Former Speaker of the House Newt Gingrich, R-Ga. spoke at Dartmouth-Hitchcock Medical Center on Friday as part of the Health Care Policy Grand Rounds hosted during each election cycle. Addressing an auditorium filled with health care providers, researchers and other DHMC affiliates, Gingrich spoke about his beliefs on decentralizing health care and furthering brain research.

To introduce his health care platform, Gingrich drew an analogy with the history of flight.

“In the turn of the last century, there were two parallel efforts to invent flight in the United States,” he said. “One was by the Smithsonian, which had a $50,000 grant from the Congress. And the other was by two bicycle mechanics in Dayton, Ohio, who as a passion, privately had decided they wanted to learn how to fly.”

Gingrich said the Smithsonian was unsuccessful in its efforts, yet the Wright Brothers — two men without advanced degrees or government grants — invented what the Smithsonian had failed to.

“Great innovation is decentralized, semi-spontaneous, led by unique people doing unique things,” he said. “Large bureaucratic centralized systems are inherently control-originated and inherently unwilling to take unique risks.”

Gingrich said the bureaucracy surrounding American health care policy would crush innovation and at its best, achieve adequate generalized patient care. He also said broad government recommendations based on statistical data — like recent recommendations to bypass select prostate cancer screenings — undermine doctors’ capacity to provide personalized care.

“I think it is very dangerous to start taking something as personal as health and start abstracting it into random bureaucratic averages based on statistical analysis,” Gingrich said.

Gingrich said health care must be “reinvented and rethought from the ground up.” He specifically emphasized his support for continued brain science research in hopes of finding cures and developing treatments to minimize autism, Alzheimer’s disease, Parkinson’s disease, and other mental health disorders.

“These are all stunningly expensive problems,” he said. “I am passionate that we take brain science as an opportunity seriously. There is no single investment that would do more to save lives and more to save money than an extraordinary commitment to brain science.”

Following his speech, Gingrich opened the discussion up to questions from the audience. Meg Curtis of Hillsborough, N.H., whose husband died of Alzheimer’s last year, asked Gingrich to elaborate about his views on brain research.

“Five years ago my young husband at age 59 was diagnosed with early onset Alzheimer’s,” she said. “I promised him at that time I would keep him home until the end and that I would not have my voice silenced until we could find a cure.”

Curtis asked Gingrich if he would increase federal support for brain research.

Gingrich said he favored redesigning the current stance on research, taking it “off budget” and creating a public-private partnership to aggressively research cures and methods of postponing the effects of Alzheimer’s and mental health disorders.

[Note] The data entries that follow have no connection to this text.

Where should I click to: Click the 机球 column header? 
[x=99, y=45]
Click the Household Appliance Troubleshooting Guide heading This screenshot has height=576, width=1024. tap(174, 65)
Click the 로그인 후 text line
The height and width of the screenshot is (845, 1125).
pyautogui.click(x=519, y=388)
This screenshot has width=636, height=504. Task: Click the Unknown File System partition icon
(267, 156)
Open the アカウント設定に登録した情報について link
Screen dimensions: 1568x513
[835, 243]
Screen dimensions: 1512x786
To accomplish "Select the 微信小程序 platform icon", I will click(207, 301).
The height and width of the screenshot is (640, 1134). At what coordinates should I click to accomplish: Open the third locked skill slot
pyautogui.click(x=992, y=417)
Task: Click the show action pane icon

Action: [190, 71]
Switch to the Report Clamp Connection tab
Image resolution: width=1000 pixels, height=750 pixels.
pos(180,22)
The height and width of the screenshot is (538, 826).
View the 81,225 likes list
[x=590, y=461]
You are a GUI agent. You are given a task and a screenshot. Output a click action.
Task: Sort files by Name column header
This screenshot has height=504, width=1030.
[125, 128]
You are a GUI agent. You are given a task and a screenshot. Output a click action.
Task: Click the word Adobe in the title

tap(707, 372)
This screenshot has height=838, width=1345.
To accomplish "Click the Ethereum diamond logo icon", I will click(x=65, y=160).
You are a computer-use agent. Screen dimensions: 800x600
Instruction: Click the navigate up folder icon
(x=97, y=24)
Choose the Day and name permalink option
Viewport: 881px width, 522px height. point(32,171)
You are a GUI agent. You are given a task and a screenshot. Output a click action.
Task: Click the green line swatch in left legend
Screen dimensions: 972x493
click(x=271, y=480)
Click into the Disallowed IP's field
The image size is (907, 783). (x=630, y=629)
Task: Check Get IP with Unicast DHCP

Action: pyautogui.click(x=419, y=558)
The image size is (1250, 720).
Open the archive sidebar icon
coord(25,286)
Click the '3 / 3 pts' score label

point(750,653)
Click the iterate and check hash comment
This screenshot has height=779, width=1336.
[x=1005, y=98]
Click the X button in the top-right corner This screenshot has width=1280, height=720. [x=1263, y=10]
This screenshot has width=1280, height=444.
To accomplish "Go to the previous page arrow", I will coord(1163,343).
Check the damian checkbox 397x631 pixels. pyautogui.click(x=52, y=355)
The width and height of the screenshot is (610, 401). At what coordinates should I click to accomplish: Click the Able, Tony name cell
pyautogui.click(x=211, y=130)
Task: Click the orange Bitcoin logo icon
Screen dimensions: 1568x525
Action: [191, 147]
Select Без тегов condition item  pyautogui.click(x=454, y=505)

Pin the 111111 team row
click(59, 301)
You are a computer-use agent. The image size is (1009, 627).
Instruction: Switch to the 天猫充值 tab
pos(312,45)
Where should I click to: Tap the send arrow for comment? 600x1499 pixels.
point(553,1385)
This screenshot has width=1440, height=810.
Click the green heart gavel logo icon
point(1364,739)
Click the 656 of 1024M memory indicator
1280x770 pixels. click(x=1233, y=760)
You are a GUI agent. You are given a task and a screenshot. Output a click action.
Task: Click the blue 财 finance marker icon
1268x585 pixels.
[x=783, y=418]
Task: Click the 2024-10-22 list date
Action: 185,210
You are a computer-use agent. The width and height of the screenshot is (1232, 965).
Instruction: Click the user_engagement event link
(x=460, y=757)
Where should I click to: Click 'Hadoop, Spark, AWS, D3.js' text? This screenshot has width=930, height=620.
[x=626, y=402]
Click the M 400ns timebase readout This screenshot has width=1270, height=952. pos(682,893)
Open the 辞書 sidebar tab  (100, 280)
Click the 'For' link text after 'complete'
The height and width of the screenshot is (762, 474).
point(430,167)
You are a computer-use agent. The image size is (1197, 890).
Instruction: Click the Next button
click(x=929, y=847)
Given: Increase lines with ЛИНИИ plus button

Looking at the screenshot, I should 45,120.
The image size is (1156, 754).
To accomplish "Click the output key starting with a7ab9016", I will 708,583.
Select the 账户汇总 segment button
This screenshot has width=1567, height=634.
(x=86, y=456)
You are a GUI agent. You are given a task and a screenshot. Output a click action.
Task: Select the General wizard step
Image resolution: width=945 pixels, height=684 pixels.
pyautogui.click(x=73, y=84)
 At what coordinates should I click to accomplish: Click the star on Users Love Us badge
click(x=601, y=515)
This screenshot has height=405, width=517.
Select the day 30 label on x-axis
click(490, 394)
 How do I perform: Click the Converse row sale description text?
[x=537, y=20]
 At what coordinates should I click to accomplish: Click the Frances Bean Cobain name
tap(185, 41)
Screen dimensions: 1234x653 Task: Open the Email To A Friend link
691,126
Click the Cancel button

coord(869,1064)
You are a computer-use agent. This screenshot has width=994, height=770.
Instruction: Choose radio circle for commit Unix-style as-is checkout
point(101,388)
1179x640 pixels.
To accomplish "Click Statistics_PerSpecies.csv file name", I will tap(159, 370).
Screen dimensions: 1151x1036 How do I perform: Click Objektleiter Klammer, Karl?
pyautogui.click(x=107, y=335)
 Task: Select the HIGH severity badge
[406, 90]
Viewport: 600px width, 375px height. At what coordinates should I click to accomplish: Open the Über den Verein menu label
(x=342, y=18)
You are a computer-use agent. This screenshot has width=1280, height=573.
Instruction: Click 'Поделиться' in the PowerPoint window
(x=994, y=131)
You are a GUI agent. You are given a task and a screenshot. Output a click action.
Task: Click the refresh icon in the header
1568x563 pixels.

“If you had a system designed to maximize the production of new American science and technology and to bring it to market as rapidly as possible, you would literally dominate the world health market with new products and solutions,” Gingrich said. “You have a long-term win-win strategy — people would get to be healthier long, they would be less expensive to the taxpayer and you are you are creating more jobs.”

Curtis said she had posed her question to former Gov. Jon Huntsman, R-Utah, and former Gov. Mitt Romney, R-Mass. at forums earlier this week. Both candidates seemed surprised by her question, but Gingrich brought up the issue of brain science before she even asked, she said in an interview with The Dartmouth.

Previously an undecided voter with health care, and specifically support for brain science, as an important concern, Curtis said she was pleased with what Gingrich had to say.

“It was extremely favorable,” she said. “I’m really swinging toward the Gingrich way of thinking.”

Not all members of the audience were equally pleased with Gingrich’s presentation. Peter Merrill, director of information systems at DHMC, questioned Gingrich about his role in the current gridlock in government during the question and answer session, but in an interview with The Dartmouth said he was not swayed by Gingrich’s response.

“I thought it was an incredibly articulate and well-reasoned defense of his actions in response to my characterization of him as responsible for the current gridlock in government,” Merrill said. “It was in no way an answer to my question of how to get past the current gridlock. My personal belief is that he is one of the major people responsible.”

Although not entirely pleased with many of United States President Barack Obama’s decisions regarding protection of personal liberties and the War on Terror, Merrill said he will probably vote for Obama again in the general election.

“I suspect he may be the only choice,” he said. “It will depend on who Republican voters come up with.”

Huntsman spoke at DHMC as part of the Health Care Policy Grand Rounds on Jan. 3.